Has anyone used FC Exchange Ltd in London to transfer money to Cyprus? Just wanted to know if everything went OK, my better half is a bit nervous transferring all our money to them! They are registered with HM Revenue and Customs and have an MSB number with them.


----------



## Veronica (Apr 5, 2008)

tammy123 said:


> Has anyone used FC Exchange Ltd in London to transfer money to Cyprus? Just wanted to know if everything went OK, my better half is a bit nervous transferring all our money to them! They are registered with HM Revenue and Customs and have an MSB number with them.


Hi Tammy,

We use currencies direct but I am sure that all of these currency exchange companies are pretty much the same.
We have never had any problems using those sort of companies.

Veronica

PS we are looking to seeing you both again


----------



## tammy123 (Mar 27, 2008)

Hi Veronica, thanks! Will email you!


----------



## andyrogers (Jan 7, 2009)

tammy123 said:


> Has anyone used FC Exchange Ltd in London to transfer money to Cyprus? Just wanted to know if everything went OK, my better half is a bit nervous transferring all our money to them! They are registered with HM Revenue and Customs and have an MSB number with them.
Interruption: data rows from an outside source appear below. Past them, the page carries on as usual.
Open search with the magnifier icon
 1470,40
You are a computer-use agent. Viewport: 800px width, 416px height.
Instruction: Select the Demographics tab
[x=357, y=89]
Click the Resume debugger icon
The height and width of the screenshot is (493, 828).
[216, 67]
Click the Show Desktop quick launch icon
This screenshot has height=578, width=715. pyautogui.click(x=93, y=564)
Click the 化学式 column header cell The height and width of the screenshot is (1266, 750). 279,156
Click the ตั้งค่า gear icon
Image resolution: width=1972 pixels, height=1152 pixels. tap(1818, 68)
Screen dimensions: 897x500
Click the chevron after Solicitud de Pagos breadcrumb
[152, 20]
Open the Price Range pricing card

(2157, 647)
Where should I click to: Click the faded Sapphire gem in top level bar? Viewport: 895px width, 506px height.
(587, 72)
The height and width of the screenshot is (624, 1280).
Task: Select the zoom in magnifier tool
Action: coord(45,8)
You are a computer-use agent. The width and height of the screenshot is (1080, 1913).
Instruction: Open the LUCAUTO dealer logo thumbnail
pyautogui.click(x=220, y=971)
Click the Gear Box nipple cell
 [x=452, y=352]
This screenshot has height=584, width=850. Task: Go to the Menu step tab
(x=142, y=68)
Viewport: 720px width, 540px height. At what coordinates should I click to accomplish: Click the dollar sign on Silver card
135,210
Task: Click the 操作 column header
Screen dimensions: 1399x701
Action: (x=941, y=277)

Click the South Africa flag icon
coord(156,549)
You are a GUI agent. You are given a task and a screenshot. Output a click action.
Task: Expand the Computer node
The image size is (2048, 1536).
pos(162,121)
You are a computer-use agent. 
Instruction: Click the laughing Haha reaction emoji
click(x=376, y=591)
Hi personal view wouldn't trust any firm bring cash or do bank to bank transfer cheaper and easier.


----------



## Cleo Shahateet (Feb 23, 2009)

Yes, I use them personally and so do my customers who have all been happy with them. I got better rates from them than the banks.


----------



## tammy123 (Mar 27, 2008)

Cleo Shahateet said:


> Yes, I use them personally and so do my customers who have all been happy with them. I got better rates from them than the banks.


Many thanks that's put our minds at rest


----------



## Chris & Andrea (Feb 15, 2008)

*Currency Exchange*

Hi Tammy123,
If we're into recommending companies I'll add one to the pot. We have used HiFX (UK Office in Windsor) and have found them to be very efficient. We can also now complete instructions on line through a secure customer account.
Chris 



tammy123 said:


> Has anyone used FC Exchange Ltd in London to transfer money to Cyprus? Just wanted to know if everything went OK, my better half is a bit nervous transferring all our money to them! They are registered with HM Revenue and Customs and have an MSB number with them.


----------